• EXERCISE DETAILS: Write the records out again, unchanged.

• DATA SUPPLIED:

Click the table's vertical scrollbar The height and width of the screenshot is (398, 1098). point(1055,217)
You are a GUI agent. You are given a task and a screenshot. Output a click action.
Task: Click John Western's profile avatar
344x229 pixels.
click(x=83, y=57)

• RESULT OF THIS TASK:
Click the table's vertical scrollbar The height and width of the screenshot is (398, 1098). point(1055,217)
You are a GUI agent. You are given a task and a screenshot. Output a click action.
Task: Click John Western's profile avatar
344x229 pixels.
click(x=83, y=57)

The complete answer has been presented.